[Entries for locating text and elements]
(begin)

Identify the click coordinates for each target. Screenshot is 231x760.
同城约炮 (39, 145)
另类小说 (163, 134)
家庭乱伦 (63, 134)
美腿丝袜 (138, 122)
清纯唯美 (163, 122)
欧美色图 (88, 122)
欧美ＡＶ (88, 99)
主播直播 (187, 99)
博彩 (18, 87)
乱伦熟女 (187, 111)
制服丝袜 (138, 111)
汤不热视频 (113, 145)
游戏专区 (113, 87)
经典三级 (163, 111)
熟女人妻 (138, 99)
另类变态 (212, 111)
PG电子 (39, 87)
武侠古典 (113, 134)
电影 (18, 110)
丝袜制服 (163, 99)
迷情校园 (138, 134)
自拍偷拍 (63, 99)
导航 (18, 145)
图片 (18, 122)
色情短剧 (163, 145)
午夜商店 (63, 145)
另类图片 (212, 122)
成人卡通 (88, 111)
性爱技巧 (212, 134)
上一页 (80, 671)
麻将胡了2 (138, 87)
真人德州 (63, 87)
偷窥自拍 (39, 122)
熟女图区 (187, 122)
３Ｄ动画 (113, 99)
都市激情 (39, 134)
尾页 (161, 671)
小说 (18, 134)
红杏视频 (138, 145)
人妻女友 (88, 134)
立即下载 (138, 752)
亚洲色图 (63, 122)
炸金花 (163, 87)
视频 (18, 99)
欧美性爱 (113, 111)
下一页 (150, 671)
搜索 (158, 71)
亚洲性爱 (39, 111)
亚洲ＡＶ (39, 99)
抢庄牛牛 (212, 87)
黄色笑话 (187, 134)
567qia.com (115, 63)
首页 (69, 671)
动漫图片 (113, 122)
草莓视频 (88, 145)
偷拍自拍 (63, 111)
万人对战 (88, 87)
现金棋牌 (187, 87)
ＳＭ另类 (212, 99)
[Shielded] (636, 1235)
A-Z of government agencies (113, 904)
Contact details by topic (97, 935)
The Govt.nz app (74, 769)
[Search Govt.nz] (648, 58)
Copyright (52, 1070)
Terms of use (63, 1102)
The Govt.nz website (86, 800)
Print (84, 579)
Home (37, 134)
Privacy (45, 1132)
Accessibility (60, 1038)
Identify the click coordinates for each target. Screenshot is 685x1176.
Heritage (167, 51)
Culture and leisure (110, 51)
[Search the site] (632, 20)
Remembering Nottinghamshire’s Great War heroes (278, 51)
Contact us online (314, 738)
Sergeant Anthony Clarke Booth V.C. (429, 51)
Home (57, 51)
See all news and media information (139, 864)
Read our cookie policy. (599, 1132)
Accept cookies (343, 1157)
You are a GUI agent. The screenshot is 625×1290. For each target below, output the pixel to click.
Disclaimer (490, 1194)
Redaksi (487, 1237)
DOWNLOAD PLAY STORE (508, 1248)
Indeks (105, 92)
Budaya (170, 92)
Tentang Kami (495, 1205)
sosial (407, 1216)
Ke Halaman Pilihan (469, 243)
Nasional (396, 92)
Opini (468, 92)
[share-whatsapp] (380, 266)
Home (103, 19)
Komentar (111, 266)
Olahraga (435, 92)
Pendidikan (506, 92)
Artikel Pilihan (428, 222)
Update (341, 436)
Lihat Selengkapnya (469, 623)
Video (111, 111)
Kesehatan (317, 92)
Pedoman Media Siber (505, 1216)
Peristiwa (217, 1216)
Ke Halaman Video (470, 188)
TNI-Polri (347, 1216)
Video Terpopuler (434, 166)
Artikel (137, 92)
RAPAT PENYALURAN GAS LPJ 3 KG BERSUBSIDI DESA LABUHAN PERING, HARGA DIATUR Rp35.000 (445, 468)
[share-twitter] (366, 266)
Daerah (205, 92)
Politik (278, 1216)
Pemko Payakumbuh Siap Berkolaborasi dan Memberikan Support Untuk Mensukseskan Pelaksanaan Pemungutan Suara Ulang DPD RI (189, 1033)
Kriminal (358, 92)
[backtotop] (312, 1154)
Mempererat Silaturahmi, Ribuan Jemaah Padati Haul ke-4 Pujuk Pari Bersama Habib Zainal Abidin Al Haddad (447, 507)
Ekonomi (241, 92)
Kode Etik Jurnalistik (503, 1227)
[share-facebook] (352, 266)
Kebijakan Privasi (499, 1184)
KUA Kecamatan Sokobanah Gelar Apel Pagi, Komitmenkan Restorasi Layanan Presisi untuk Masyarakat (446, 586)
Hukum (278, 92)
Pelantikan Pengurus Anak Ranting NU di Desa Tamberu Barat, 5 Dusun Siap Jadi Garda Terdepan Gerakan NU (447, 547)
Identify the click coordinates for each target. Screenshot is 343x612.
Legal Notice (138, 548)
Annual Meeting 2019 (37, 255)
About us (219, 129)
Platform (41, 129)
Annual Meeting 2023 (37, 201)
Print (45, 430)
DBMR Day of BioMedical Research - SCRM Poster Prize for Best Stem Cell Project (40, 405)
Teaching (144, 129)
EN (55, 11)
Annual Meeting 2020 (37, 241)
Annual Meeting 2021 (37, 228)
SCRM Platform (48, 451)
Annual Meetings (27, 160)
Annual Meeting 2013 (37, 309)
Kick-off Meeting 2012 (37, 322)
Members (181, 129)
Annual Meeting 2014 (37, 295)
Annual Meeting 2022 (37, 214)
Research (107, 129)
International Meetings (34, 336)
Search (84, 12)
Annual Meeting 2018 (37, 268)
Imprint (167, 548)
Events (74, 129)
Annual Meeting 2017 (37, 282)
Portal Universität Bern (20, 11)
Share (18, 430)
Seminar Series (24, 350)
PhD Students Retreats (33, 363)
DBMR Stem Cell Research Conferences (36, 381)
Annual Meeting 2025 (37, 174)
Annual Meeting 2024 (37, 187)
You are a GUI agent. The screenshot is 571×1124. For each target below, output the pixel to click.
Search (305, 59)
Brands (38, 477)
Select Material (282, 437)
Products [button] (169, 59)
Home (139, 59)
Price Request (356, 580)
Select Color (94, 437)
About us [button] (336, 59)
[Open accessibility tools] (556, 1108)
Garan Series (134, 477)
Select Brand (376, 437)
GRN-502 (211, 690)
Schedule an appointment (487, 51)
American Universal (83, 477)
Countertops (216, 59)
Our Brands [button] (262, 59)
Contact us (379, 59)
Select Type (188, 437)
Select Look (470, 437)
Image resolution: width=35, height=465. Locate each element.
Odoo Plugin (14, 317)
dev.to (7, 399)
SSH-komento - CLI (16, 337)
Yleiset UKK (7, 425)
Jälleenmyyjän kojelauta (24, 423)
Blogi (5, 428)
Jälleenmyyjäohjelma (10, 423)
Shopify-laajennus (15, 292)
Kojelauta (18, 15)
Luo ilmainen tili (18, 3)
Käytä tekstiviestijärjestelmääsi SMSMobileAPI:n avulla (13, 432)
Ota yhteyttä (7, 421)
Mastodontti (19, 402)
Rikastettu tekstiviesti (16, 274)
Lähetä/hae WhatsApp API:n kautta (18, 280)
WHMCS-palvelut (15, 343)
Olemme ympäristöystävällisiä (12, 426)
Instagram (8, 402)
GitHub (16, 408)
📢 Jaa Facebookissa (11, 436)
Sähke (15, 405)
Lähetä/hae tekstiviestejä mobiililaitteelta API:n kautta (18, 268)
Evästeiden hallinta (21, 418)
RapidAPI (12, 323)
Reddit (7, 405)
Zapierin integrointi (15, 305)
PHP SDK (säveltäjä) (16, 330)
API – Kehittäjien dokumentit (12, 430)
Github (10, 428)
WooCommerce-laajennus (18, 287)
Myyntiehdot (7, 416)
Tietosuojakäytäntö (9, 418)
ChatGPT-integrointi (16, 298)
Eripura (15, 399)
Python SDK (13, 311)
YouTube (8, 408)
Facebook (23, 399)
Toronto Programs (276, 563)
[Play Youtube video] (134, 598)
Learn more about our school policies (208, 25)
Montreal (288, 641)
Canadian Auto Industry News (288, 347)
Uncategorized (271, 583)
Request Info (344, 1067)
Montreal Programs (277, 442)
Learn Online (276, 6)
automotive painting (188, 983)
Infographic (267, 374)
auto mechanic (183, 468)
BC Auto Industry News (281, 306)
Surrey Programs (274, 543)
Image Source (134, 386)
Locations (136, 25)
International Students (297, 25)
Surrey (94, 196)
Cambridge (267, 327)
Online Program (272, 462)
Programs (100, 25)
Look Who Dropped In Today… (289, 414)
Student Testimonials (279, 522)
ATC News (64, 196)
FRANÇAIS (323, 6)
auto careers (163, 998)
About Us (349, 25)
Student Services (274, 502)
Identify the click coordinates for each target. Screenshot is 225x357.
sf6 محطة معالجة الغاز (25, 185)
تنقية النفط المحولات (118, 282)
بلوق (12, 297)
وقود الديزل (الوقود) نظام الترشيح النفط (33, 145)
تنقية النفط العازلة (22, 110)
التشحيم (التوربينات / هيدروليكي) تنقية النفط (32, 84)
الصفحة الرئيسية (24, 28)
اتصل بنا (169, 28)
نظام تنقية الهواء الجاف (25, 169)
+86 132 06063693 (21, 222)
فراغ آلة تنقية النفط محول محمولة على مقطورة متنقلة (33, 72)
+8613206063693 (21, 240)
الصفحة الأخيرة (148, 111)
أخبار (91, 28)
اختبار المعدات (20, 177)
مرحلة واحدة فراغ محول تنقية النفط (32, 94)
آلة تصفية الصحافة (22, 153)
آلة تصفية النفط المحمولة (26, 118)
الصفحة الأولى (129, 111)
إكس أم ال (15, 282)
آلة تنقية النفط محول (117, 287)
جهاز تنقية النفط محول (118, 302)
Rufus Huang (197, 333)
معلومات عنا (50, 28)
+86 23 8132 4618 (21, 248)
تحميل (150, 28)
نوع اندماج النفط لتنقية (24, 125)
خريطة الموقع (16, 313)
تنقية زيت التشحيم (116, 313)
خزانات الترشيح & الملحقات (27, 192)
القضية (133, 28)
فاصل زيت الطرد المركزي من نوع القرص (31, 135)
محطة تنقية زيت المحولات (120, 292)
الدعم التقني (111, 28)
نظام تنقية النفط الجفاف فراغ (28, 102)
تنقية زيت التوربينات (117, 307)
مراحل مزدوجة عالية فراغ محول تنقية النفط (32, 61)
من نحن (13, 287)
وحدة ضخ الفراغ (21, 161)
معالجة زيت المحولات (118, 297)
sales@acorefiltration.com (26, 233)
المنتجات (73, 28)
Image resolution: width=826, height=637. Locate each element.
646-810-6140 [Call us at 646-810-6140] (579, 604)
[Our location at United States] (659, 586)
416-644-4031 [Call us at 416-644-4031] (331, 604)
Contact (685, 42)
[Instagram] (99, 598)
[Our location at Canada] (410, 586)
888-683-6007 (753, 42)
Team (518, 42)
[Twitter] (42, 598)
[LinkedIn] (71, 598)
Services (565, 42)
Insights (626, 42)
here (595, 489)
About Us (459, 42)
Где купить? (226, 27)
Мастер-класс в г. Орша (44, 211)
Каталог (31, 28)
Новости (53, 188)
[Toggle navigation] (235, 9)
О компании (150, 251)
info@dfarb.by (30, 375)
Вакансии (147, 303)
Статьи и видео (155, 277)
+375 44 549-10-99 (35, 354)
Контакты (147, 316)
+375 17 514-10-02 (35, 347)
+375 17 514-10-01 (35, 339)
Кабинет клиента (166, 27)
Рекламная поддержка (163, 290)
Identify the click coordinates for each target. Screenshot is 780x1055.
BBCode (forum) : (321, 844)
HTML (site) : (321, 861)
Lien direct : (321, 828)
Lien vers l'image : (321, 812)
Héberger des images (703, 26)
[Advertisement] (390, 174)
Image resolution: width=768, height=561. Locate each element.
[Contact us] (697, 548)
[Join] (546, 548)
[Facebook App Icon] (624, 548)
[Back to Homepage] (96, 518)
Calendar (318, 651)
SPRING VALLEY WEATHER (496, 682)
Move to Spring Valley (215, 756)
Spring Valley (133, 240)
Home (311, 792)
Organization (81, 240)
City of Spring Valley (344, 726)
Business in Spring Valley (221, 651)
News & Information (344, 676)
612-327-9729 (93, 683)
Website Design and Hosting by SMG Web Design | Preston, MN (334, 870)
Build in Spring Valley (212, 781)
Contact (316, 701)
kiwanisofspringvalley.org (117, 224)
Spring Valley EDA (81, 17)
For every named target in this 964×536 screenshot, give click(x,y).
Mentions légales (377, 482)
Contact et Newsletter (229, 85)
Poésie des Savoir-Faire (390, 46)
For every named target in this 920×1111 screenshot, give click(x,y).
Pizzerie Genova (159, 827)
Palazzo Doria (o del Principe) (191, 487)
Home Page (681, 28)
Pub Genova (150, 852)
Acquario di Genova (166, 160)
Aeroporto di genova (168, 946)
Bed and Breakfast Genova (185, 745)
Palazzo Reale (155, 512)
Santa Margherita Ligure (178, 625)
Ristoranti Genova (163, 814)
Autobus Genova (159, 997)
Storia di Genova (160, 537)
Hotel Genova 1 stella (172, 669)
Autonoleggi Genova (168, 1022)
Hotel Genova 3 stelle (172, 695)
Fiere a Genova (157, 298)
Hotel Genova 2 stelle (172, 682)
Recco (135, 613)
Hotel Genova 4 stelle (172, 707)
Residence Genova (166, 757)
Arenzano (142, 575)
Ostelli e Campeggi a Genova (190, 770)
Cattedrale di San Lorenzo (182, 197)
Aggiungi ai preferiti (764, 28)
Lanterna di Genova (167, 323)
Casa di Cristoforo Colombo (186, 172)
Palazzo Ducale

(end)

**Exercise**
In the lines from the one containing "Image resolution: width=35, height=465." through the one containing "FRANÇAIS (323, 6)", substitute "Courses" for every instance of "Programs". Present those lines again with nothing else altered.

**Output**
Image resolution: width=35, height=465. Locate each element.
Odoo Plugin (14, 317)
dev.to (7, 399)
SSH-komento - CLI (16, 337)
Yleiset UKK (7, 425)
Jälleenmyyjän kojelauta (24, 423)
Blogi (5, 428)
Jälleenmyyjäohjelma (10, 423)
Shopify-laajennus (15, 292)
Kojelauta (18, 15)
Luo ilmainen tili (18, 3)
Käytä tekstiviestijärjestelmääsi SMSMobileAPI:n avulla (13, 432)
Ota yhteyttä (7, 421)
Mastodontti (19, 402)
Rikastettu tekstiviesti (16, 274)
Lähetä/hae WhatsApp API:n kautta (18, 280)
WHMCS-palvelut (15, 343)
Olemme ympäristöystävällisiä (12, 426)
Instagram (8, 402)
GitHub (16, 408)
📢 Jaa Facebookissa (11, 436)
Sähke (15, 405)
Lähetä/hae tekstiviestejä mobiililaitteelta API:n kautta (18, 268)
Evästeiden hallinta (21, 418)
RapidAPI (12, 323)
Reddit (7, 405)
Zapierin integrointi (15, 305)
PHP SDK (säveltäjä) (16, 330)
API – Kehittäjien dokumentit (12, 430)
Github (10, 428)
WooCommerce-laajennus (18, 287)
Myyntiehdot (7, 416)
Tietosuojakäytäntö (9, 418)
ChatGPT-integrointi (16, 298)
Eripura (15, 399)
Python SDK (13, 311)
YouTube (8, 408)
Facebook (23, 399)
Toronto Courses (276, 563)
[Play Youtube video] (134, 598)
Learn more about our school policies (208, 25)
Montreal (288, 641)
Canadian Auto Industry News (288, 347)
Uncategorized (271, 583)
Request Info (344, 1067)
Montreal Courses (277, 442)
Learn Online (276, 6)
automotive painting (188, 983)
Infographic (267, 374)
auto mechanic (183, 468)
BC Auto Industry News (281, 306)
Surrey Courses (274, 543)
Image Source (134, 386)
Locations (136, 25)
International Students (297, 25)
Surrey (94, 196)
Cambridge (267, 327)
Online Program (272, 462)
Courses (100, 25)
Look Who Dropped In Today… (289, 414)
Student Testimonials (279, 522)
ATC News (64, 196)
FRANÇAIS (323, 6)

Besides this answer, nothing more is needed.